EXTRACTED INFORMATION:
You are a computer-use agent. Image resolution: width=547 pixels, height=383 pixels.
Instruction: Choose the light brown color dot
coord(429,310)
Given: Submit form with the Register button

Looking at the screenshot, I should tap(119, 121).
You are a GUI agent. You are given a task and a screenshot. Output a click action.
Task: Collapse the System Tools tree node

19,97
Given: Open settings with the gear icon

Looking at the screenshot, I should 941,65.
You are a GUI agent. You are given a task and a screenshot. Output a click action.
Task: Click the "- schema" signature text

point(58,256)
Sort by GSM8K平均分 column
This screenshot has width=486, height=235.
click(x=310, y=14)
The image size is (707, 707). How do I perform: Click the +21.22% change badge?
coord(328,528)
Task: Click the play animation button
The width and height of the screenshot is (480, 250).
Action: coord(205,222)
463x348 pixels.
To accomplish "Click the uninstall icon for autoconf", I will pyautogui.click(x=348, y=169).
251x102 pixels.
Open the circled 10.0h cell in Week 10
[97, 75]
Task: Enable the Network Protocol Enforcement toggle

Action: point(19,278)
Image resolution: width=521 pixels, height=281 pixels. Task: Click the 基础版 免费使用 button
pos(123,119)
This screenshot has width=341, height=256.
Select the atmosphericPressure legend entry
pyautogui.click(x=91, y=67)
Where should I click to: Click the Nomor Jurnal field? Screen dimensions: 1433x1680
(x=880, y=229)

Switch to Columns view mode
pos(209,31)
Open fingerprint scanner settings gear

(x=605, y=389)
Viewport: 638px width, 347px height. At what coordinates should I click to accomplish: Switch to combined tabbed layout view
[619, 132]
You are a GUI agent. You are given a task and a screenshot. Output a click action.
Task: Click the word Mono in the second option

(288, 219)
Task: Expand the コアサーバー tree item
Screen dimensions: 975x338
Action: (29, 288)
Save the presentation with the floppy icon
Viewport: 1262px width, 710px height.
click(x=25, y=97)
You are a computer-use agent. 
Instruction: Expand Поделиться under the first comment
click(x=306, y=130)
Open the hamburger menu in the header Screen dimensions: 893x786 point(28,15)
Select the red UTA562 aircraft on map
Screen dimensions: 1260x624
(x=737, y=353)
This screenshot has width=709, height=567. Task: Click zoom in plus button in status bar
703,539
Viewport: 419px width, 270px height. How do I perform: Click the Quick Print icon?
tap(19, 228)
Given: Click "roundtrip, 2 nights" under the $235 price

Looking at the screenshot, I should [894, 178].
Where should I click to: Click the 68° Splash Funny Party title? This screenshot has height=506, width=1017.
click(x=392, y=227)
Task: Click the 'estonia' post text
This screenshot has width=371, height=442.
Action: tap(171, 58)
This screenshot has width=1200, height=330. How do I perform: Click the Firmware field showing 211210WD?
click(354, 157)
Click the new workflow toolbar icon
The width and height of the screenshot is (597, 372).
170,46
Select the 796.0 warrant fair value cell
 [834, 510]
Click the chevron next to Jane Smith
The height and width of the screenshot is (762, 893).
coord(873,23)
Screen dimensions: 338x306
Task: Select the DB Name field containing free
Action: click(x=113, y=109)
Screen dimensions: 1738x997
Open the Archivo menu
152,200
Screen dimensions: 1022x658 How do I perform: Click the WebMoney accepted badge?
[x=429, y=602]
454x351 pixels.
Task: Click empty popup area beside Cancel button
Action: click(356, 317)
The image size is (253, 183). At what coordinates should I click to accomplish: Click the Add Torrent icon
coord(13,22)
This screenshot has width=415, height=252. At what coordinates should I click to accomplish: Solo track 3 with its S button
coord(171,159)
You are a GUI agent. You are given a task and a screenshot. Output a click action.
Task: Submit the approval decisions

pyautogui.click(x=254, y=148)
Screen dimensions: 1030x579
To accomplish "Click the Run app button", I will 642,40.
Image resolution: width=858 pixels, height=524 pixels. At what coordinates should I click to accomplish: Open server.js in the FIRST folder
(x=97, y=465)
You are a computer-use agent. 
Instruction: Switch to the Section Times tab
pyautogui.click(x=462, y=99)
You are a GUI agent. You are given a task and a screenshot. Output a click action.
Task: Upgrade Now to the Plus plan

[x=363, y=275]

AIM:
Copy these records back line for line, from the first to the last, with nothing changed.

FULL ANSWER:
You are a computer-use agent. Image resolution: width=547 pixels, height=383 pixels.
Instruction: Choose the light brown color dot
coord(429,310)
Given: Submit form with the Register button

Looking at the screenshot, I should tap(119, 121).
You are a GUI agent. You are given a task and a screenshot. Output a click action.
Task: Collapse the System Tools tree node

19,97
Given: Open settings with the gear icon

Looking at the screenshot, I should 941,65.
You are a GUI agent. You are given a task and a screenshot. Output a click action.
Task: Click the "- schema" signature text

point(58,256)
Sort by GSM8K平均分 column
This screenshot has width=486, height=235.
click(x=310, y=14)
The image size is (707, 707). How do I perform: Click the +21.22% change badge?
coord(328,528)
Task: Click the play animation button
The width and height of the screenshot is (480, 250).
Action: coord(205,222)
463x348 pixels.
To accomplish "Click the uninstall icon for autoconf", I will pyautogui.click(x=348, y=169).
251x102 pixels.
Open the circled 10.0h cell in Week 10
[97, 75]
Task: Enable the Network Protocol Enforcement toggle

Action: point(19,278)
Image resolution: width=521 pixels, height=281 pixels. Task: Click the 基础版 免费使用 button
pos(123,119)
This screenshot has width=341, height=256.
Select the atmosphericPressure legend entry
pyautogui.click(x=91, y=67)
Where should I click to: Click the Nomor Jurnal field? Screen dimensions: 1433x1680
(x=880, y=229)

Switch to Columns view mode
pos(209,31)
Open fingerprint scanner settings gear

(x=605, y=389)
Viewport: 638px width, 347px height. At what coordinates should I click to accomplish: Switch to combined tabbed layout view
[619, 132]
You are a GUI agent. You are given a task and a screenshot. Output a click action.
Task: Click the word Mono in the second option

(288, 219)
Task: Expand the コアサーバー tree item
Screen dimensions: 975x338
Action: (29, 288)
Save the presentation with the floppy icon
Viewport: 1262px width, 710px height.
click(x=25, y=97)
You are a computer-use agent. 
Instruction: Expand Поделиться under the first comment
click(x=306, y=130)
Open the hamburger menu in the header Screen dimensions: 893x786 point(28,15)
Select the red UTA562 aircraft on map
Screen dimensions: 1260x624
(x=737, y=353)
This screenshot has width=709, height=567. Task: Click zoom in plus button in status bar
703,539
Viewport: 419px width, 270px height. How do I perform: Click the Quick Print icon?
tap(19, 228)
Given: Click "roundtrip, 2 nights" under the $235 price

Looking at the screenshot, I should [894, 178].
Where should I click to: Click the 68° Splash Funny Party title? This screenshot has height=506, width=1017.
click(x=392, y=227)
Task: Click the 'estonia' post text
This screenshot has width=371, height=442.
Action: tap(171, 58)
This screenshot has width=1200, height=330. How do I perform: Click the Firmware field showing 211210WD?
click(354, 157)
Click the new workflow toolbar icon
The width and height of the screenshot is (597, 372).
170,46
Select the 796.0 warrant fair value cell
 [834, 510]
Click the chevron next to Jane Smith
The height and width of the screenshot is (762, 893).
coord(873,23)
Screen dimensions: 338x306
Task: Select the DB Name field containing free
Action: click(x=113, y=109)
Screen dimensions: 1738x997
Open the Archivo menu
152,200
Screen dimensions: 1022x658 How do I perform: Click the WebMoney accepted badge?
[x=429, y=602]
454x351 pixels.
Task: Click empty popup area beside Cancel button
Action: click(356, 317)
The image size is (253, 183). At what coordinates should I click to accomplish: Click the Add Torrent icon
coord(13,22)
This screenshot has width=415, height=252. At what coordinates should I click to accomplish: Solo track 3 with its S button
coord(171,159)
You are a GUI agent. You are given a task and a screenshot. Output a click action.
Task: Submit the approval decisions

pyautogui.click(x=254, y=148)
Screen dimensions: 1030x579
To accomplish "Click the Run app button", I will 642,40.
Image resolution: width=858 pixels, height=524 pixels. At what coordinates should I click to accomplish: Open server.js in the FIRST folder
(x=97, y=465)
You are a computer-use agent. 
Instruction: Switch to the Section Times tab
pyautogui.click(x=462, y=99)
You are a GUI agent. You are given a task and a screenshot. Output a click action.
Task: Upgrade Now to the Plus plan

[x=363, y=275]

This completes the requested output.